Teil des Sportunterrichts oder der Ferienbetreuung war entsprechend den örtlichen Möglichkeiten bereits in der Unterstufe, typischerweise in der 3. Klasse, der Schwimmunterricht. Um das kommunal orientierte Schulnetz zu stärken, das 1988 auch in vielen 1000-Einwohner-Dörfern eine (oft einzügige) Oberschule unterhielt und deswegen in der Bevölkerung enormen Zuspruch und Rückhalt genoss, forcierte die DDR vor allem auf dem Lande den Bau eines einheitlichen Turnhallengebäudes und eines einheitlichen Schwimmhallengebäudetyps (25-m-Becken). Planungen sahen vor, mittelfristig (ca. Ende der 1990er Jahre) jeder Schule eine eigene, direkt angeschlossene Turnhalle zu bauen und mittels günstiger Standortwahl unproblematischen Zugang zu Schwimmhallen zu ermöglichen. Vor allem in den südlichen Bezirken der DDR und in der Oberlausitz war dieses Ziel bereits Ende der 1980er so gut wie erreicht, so dass dort umfangreicher Sportunterricht im Turnen und Schwimmen die Normalität war.

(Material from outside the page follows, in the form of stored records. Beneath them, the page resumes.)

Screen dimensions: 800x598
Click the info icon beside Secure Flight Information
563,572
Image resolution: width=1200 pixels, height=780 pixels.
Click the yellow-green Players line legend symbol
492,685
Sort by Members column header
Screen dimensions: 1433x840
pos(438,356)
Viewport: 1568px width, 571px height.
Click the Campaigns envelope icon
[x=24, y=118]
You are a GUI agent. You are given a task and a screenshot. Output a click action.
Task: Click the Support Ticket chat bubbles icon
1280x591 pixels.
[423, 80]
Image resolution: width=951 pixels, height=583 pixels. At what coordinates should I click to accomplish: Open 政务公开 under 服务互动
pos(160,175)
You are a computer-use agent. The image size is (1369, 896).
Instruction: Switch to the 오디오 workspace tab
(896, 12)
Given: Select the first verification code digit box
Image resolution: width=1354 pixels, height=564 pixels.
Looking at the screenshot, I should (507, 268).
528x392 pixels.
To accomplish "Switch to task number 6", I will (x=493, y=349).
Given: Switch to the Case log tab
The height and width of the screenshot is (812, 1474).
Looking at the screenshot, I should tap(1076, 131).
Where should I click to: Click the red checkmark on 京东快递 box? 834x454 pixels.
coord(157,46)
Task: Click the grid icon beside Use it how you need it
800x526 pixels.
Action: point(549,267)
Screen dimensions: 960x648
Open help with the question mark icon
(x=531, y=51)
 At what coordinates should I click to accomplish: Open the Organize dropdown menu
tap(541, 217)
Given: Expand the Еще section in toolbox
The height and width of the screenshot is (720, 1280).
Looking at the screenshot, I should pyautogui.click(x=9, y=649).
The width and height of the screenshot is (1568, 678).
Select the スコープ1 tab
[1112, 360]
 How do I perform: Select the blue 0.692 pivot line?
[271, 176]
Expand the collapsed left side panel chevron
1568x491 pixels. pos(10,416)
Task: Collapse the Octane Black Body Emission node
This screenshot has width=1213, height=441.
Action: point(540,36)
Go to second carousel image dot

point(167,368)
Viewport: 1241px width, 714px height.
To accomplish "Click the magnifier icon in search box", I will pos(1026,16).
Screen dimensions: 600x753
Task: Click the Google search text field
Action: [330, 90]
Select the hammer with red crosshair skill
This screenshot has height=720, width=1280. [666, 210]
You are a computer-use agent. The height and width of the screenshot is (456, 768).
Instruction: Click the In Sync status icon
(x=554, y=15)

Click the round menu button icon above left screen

Viele Kinder der Unterstufe besuchten nach dem Unterricht den Hort, den es an jeder Schule gab und der die Hauptform der Nachmittagsbetreuung für Schulkinder in der DDR war. Die Kinder wurden teilweise im selben Raum betreut, in dem sie vormittags Unterricht hatten, es gab jedoch häufig eigenständige Hortanlagen außerhalb der Schulen oder in separaten Flügeln der Schulgebäude. Die Erzieher, die ebenfalls ein Fachschulstudium an den Instituten für Lehrerbildung bzw. den Pädagogischen Instituten absolviert hatten und im Grunde Lehrer für ein Fach der Unterstufe darstellten, arbeiteten eng mit dem Klassenleiter zusammen, so dass nachmittäglich auf Defizite und Stoffprobleme von Schülern eingegangen werden konnte. Diese Kooperation von Lehrer bzw. Klassenleiter und Erzieher bremste einerseits nicht den straffen Fachunterricht der Einheitsschule und bot andererseits genügend Raum, zurückbleibende Schüler frühzeitig auszumachen und dann koordiniert bzw. gezielt fördern zu können. Die Maßnahmen geschahen in Beratung mit den Eltern, die über die aufgestellte, planmäßige Förderung informiert wurden. Als Indikator galten DDR-typisch der Zensurendurchschnitt und das gemeinschaftliche Verhalten der Unterstufenschüler.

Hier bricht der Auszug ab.